• **Task instructions**
Whenever a line of the listing contains the string "للايجار", return that line.

◆ ◆ ◆ ◆ ◆ ◆ ◆

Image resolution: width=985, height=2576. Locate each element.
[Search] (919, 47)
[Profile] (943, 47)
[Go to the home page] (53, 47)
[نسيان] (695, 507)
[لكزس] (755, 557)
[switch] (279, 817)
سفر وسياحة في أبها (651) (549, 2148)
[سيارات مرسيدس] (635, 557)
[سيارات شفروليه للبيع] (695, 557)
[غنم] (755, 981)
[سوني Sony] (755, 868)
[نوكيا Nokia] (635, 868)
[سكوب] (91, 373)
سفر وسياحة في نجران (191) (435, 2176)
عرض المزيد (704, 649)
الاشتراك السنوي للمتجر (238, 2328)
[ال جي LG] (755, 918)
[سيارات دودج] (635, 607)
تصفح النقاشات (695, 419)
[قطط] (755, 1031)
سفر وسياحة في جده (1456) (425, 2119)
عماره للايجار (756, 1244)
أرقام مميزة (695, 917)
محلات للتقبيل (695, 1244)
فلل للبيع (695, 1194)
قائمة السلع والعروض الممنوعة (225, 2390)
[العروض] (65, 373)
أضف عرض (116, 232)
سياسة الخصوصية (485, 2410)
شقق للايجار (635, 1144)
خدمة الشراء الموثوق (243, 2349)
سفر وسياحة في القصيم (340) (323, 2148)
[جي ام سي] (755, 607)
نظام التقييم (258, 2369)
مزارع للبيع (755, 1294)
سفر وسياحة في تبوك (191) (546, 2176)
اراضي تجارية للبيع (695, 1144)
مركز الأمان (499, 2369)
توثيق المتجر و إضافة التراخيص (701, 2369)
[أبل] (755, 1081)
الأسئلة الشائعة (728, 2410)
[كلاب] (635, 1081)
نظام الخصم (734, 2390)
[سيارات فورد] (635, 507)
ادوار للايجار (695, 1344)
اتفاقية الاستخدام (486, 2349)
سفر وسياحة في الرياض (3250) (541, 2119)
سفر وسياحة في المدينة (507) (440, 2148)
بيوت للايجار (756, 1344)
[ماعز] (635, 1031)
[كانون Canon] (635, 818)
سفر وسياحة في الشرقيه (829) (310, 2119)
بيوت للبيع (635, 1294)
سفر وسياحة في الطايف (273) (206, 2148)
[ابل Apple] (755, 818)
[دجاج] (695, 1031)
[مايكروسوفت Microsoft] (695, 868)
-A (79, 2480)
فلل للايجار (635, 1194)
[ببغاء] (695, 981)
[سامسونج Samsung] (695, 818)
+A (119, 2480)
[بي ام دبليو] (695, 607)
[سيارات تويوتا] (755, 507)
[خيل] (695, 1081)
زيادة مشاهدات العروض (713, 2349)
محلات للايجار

◆ ◆ ◆ ◆ ◆ ◆ ◆

• **Task output**
عماره للايجار (756, 1244)
شقق للايجار (635, 1144)
ادوار للايجار (695, 1344)
بيوت للايجار (756, 1344)
فلل للايجار (635, 1194)
محلات للايجار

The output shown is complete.